Re: [DISCUSS] UUID type

Ryan Blue Wed, 15 Sep 2021 13:17:38 -0700

I don't think we necessarily reached consensus, but I think the general
trend toward the end was to keep support for UUID. Should we start a vote
to validate consensus?


On Wed, Sep 15, 2021 at 1:15 PM Joshua Howard <joshthow...@gmail.com> wrote:

> Just following up on Piotr's message here.
>
> Have we converged? I think most people would assume that silence is a vote
> for the status-quo.
>
> On Mon, Sep 13, 2021 at 7:30 AM Piotr Findeisen <pi...@starburstdata.com>
> wrote:
>
>> Hi,
>>
>> It seems we converged here that UUID should remain included.
>> I read this as a consensus reached, but it may be subjective. Did we
>> objectively reached consensus on this?
>>
>> From Iceberg project perspective there isn't anything to do, as UUID
>> already *is* part of the spec (
>> https://iceberg.apache.org/spec/#schemas-and-data-types).
>> Trino Iceberg PR adding support for UUID
>> https://github.com/trinodb/trino/pull/8747 was pending merge while this
>> conversation has been ongoing.
>>
>> Best,
>> PF
>>
>>
>>
>> On Mon, Aug 2, 2021 at 6:22 AM Kyle B <kjbendick...@gmail.com> wrote:
>>
>>> Hi Ryan and all,
>>>
>>> That sounds like a reasonable reason to leave IP address types out. In
>>> my experience, dedicated IP address types are mostly found in logging tools
>>> and other things for sysadmins / DevOps etc.

*Your tasks*:
[1] Translate this sentence from the UUID type thread into German: "Should we start a vote to validate consensus?"
[2] Transcribe the UUID type thread word for word, from "Re: [DISCUSS] UUID" to "to validate consensus?".

*Data shown*:
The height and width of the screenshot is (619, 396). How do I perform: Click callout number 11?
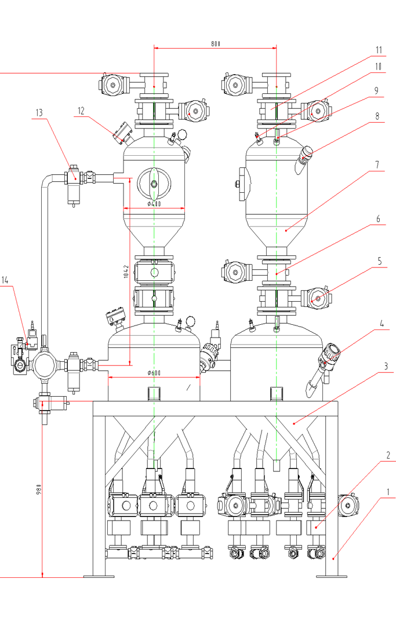[379, 49]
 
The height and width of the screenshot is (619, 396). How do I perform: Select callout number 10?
[379, 66]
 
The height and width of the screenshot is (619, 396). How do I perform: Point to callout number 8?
[377, 115]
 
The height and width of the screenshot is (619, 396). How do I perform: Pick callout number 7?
[377, 164]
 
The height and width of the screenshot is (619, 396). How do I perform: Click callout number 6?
[378, 219]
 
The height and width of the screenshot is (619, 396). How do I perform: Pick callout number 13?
[39, 113]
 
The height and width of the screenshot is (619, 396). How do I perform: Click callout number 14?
[5, 280]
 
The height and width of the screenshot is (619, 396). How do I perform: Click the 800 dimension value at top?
[216, 43]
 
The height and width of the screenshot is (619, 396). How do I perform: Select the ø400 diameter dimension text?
[154, 203]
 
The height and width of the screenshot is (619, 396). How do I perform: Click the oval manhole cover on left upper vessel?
[154, 184]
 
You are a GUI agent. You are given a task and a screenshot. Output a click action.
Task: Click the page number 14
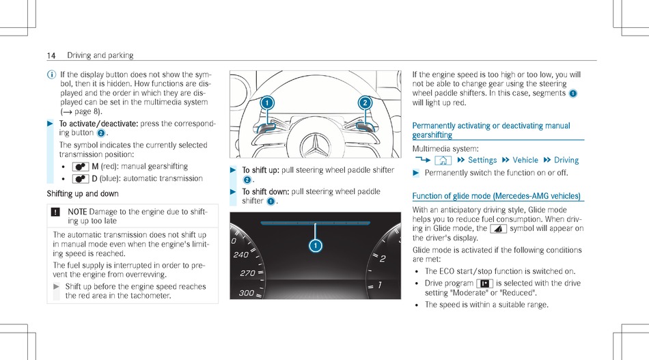51,55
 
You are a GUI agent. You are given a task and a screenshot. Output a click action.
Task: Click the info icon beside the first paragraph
51,74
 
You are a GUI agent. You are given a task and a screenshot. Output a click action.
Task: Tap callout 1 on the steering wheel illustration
266,102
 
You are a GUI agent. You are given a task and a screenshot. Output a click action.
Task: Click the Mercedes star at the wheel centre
315,144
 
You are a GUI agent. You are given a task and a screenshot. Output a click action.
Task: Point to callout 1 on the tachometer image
315,245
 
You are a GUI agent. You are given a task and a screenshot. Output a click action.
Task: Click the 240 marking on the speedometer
240,255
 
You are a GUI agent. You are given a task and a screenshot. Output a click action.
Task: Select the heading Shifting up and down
83,194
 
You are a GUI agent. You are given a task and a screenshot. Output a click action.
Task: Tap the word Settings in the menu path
482,160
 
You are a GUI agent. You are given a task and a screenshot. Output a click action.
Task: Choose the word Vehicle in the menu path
525,160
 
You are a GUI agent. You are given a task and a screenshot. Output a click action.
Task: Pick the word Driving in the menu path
566,160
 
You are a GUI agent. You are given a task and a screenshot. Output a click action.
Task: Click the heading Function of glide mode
497,196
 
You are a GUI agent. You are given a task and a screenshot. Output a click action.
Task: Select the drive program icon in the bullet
484,283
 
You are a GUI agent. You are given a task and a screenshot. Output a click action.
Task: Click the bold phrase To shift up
260,170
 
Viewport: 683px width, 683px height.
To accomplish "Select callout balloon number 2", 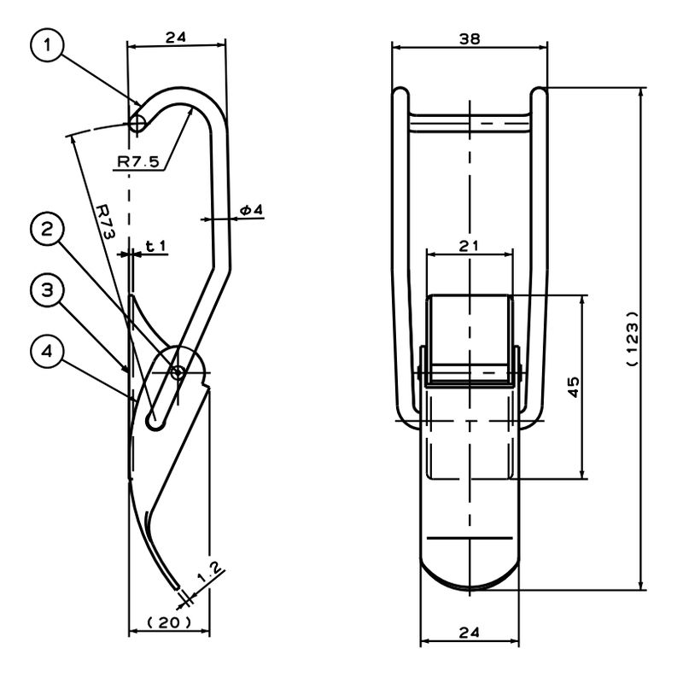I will [x=48, y=230].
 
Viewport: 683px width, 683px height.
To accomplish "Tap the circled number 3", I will [x=48, y=290].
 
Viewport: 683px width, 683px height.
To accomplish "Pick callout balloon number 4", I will [x=48, y=351].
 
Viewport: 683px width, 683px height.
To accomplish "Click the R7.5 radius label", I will [x=138, y=160].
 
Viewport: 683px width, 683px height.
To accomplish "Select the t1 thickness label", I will [x=155, y=247].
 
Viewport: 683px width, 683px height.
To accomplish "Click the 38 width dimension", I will [x=470, y=38].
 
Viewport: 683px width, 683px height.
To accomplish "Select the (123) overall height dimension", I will [x=633, y=338].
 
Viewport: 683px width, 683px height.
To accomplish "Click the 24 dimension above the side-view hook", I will [x=176, y=37].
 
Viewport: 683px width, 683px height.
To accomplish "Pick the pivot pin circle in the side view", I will [x=177, y=371].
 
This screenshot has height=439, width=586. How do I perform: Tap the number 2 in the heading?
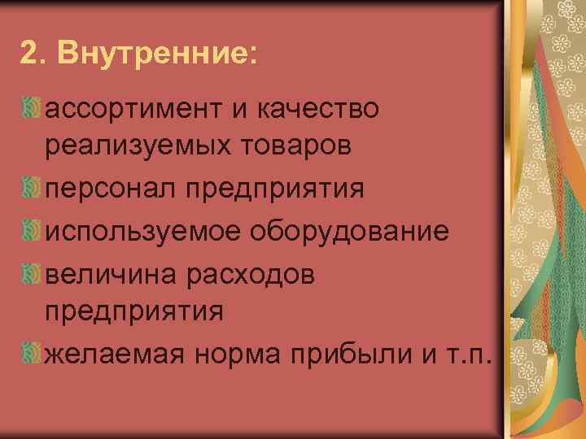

*Solution list*:
[1] Sollten wir eine Abstimmung starten, um den Konsens zu bestätigen?

[2]
Re: [DISCUSS] UUID type

Ryan Blue Wed, 15 Sep 2021 13:17:38 -0700

I don't think we necessarily reached consensus, but I think the general
trend toward the end was to keep support for UUID. Should we start a vote
to validate consensus?